Rédigez la suite du texte sur l'inachevé et les vides en peinture, en partant de sa dernière phrase.

--- TEXTE À LIRE ---
┌────────
WANG WEI   Le sommet d'une tour se perd dans le ciel et sa base doit demeurer invisible. Les choses doivent être à la fois présentes et absentes, on n'en voit que le haut ou le bas. Des meules ou des levées de terre, ne laissez voir qu'une moitié ; des chaumières et des pavillons, n'indiquez qu'un pan de mur ou une corniche.
CHANG YEN-YUAN   En peinture, on doit éviter le souci d'accomplir un travail trop appliqué et trop fini dans le dessin des formes et la notation des couleurs, comme de trop étaler sa technique, la privant ainsi de secret et d'aura. C'est pourquoi il ne faut pas craindre l'inachevé, mais bien plutôt déplorer le trop-achevé. Du moment que l'on sait qu'une chose est achevée, quel besoin y a-t-il de l'achever ? Car l'inachevé ne signifie pas forcément l'inaccompli ; le défaut de l'inaccompli réside justement dans le fait de ne pas reconnaître une chose suffisamment achevée. Lorsqu'on dessine une chute (ou une source) il convient que les traits soient interrompus sans que le soit le Souffle ; que les formes soient discontinues, sans que le soit l'Esprit. Tel un dragon divin au milieu des nuages : sa tête et sa queue ne semblent pas reliées, mais son être est animé d'un seul souffle.
LI JI-HUA   En peinture, il importe de savoir retenir, mais également de savoir laisser. Savoir retenir consiste à cerner le contour et le volume des choses au moyen de traits de pinceau. Mais, si le peintre use de traits continus ou rigides, le tableau sera privé de vie. Dans le tracé des formes, bien que le but soit d'arriver à un résultat plénier, tout l'art de l'exécution réside dans les intervalles et les suggestions fragmentaires. D'où la nécessité de savoir laisser. Cela implique que les coups de pinceau du peintre s'interrompent (sans que le souffle qui les anime le fasse) pour mieux se charger de sous-entendus. Ainsi une montagne peut-elle comporter des pans non peints, et un arbre être dispensé d'une partie de ses ramures, en sorte que ceux-ci demeurent dans cet état en devenir, entre être et non-être.
└────────
--- DONNÉES AFFICHÉES ---
┌────────
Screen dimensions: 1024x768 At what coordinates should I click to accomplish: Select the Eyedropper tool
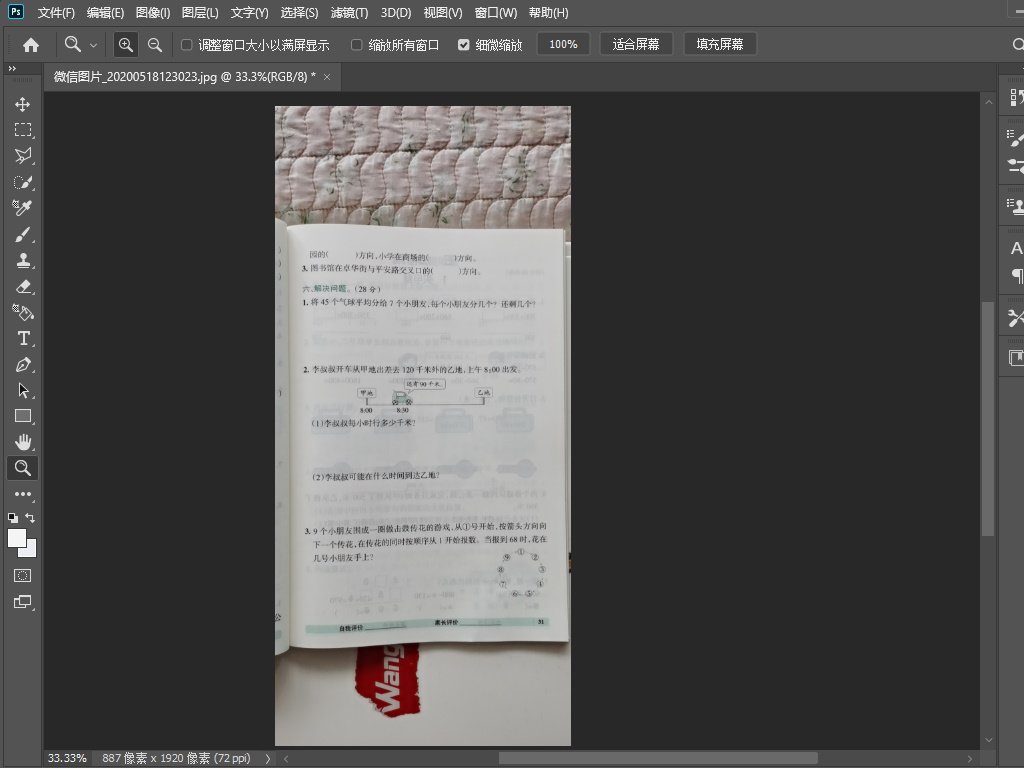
└────────
--- RÉSULTAT OBTENU ---
T'ang I Fen, 1846
Honolulu Academy of Arts


T'ANG I FEN   La montagne, lorsqu'elle est trop "pleine", il faut la rendre "vide" avec brume et fumée ; lorsqu'elle est trop "vide", la rendre "pleine" en y ajoutant pavillons et terrasses… Par-delà les montagnes, encore d'autres montagnes ; apparemment séparées, elles sont pourtant reliées. Par-delà les arbres, toujours d'autres arbres ; bien que paraissant tissés, ils sont sans liens… Quand apparaît enfin la scène totale, la vérité de celle-ci ne tient pas à l'abondance de traits de pinceau. Là où se concentre le regard de l'esprit, point n'est nécessaire l'image entière.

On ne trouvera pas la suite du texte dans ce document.